Ашхабадский вор - Бушков Александр Александрович 21 стр.


– Не очень-то благородно…

– Они были псами, – тут же окрысилась девчонка-малолетка, глазищи полыхнули черным пламенем. – А бешеных псов все равно с какой стороны убивать.

– Отстань от ребенка, – вступилась за нее Маша и обняла за плечи. – Она, между прочим, жизнью рисковала, чтобы нас спасти.

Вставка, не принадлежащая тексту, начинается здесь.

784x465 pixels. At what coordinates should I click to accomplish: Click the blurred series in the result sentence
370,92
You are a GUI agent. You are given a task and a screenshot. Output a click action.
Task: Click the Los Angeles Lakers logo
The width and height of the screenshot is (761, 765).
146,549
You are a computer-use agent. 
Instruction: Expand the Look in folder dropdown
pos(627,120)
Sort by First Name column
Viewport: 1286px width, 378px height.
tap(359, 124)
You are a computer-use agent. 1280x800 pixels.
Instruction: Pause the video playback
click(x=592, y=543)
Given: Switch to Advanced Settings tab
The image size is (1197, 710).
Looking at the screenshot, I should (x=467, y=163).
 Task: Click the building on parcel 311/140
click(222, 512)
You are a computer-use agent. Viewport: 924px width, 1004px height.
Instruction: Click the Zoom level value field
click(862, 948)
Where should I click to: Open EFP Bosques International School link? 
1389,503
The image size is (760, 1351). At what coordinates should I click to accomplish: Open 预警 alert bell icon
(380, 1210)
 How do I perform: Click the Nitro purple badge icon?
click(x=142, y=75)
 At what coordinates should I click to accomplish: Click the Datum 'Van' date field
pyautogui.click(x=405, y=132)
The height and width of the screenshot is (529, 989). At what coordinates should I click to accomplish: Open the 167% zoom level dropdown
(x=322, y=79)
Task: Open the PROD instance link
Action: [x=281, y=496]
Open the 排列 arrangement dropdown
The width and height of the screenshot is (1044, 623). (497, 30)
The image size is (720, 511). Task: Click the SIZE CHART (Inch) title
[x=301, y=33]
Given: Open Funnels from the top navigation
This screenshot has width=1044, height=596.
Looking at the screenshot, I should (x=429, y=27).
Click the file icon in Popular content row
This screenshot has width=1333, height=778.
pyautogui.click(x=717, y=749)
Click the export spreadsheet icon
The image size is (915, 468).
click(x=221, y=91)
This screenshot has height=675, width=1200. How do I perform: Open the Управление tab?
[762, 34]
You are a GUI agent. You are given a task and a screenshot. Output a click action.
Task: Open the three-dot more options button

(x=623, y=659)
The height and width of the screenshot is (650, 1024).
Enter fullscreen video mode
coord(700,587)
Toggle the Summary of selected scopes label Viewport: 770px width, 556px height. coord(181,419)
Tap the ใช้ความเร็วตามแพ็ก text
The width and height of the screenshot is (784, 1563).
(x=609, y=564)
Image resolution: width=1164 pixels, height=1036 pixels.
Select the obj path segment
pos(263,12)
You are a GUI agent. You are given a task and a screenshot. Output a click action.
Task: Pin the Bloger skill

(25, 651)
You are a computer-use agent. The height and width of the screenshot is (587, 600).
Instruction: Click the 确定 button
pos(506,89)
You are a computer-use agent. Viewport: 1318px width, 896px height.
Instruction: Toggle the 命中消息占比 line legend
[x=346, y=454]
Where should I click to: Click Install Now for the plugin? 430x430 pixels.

– И где сейчас Дангатар? – спросил Гриневский.

– В… в одном доме, на берегу Каспия. Он просит вас всех приехать к нему. Ему нужна помощь. Поэтому я и приехала за вами.

– Нам бы кто помог… – вздохнул Алексей.

– Как туда добраться? – Таксист, похоже, и не сомневался, что они прямо с места в карьер отправятся спасать фронтового друга. – До Каспия далековато…

– Тут город есть неподалеку, – сказала Джумагуль. – Миксата, оттуда ходят поезда…

– Ну хорошо, – сказал Карташ. – Ну, допустим. Предположим и примем как аксиому… А почему Дангатар скрывается, отлеживается в какой-то дыре? Ведь это, как я понимаю, не пьяному в подъезде бутылкой по черепу дали! Это все равно что кто-нибудь грохнул бы шантарского губернатора, а начальник губернской охраны пустился бы по этому поводу в бега. Подозрительно, не находите, милая барышня? Почему Дангатар не пожаловался Ниязову?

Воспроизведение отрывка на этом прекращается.